We explained what commitments are in general. Then we extended it to Pedersen commitments to provide the homomorphic property and motivated it by the need for confidential transactions. For the latter, we provided a small example of a transaction with blinded amounts and visualized it on one of our small finite fields from previous tutorials.
Frankly, the fact that this code works and the example transaction is valid is a piece of blind luck. Designing the finite field of prime order with two generator points providing sufficient key space is a huge challenge. I managed to find random nonces for the signature that makes it all work. Please see it as a way to illustrate how it works and not as actual implementation. In cryptography, you should never “hack” your curve, use fields that have been designed and proven by experienced cryptographers.

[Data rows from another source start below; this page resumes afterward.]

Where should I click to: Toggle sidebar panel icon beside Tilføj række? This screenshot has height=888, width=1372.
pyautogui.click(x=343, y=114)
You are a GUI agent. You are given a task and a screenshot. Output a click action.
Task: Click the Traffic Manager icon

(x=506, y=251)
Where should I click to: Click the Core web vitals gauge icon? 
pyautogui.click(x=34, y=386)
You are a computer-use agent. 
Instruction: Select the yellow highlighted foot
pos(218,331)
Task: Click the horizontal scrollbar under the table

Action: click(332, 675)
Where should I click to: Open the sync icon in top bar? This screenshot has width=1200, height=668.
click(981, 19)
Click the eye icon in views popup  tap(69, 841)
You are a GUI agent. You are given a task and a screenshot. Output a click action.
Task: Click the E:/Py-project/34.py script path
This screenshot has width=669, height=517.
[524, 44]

One might have noticed those transaction participants could introduce negative inputs and thus increase their account balance. This hack is addressed in the Mimblewimble protocol by using bulletproofs to prove the amounts are not negative. I honestly hope to cover the entire Mimblewimble at some point someday. As for this tutorial, I would like to thank @kurt2, @vegycslol, and @phyro for the interesting discussion on the cryptography channel in the grincoin Keybase team. In addition, special thanks again to @phyro and John Tromp for taking their time to read this article and providing comments for the revised version.
The full source code is provided in the public gist repository. As usual, if you find mistakes or have questions please do not hesitate to reach me. Feel free to tweet me and let me know.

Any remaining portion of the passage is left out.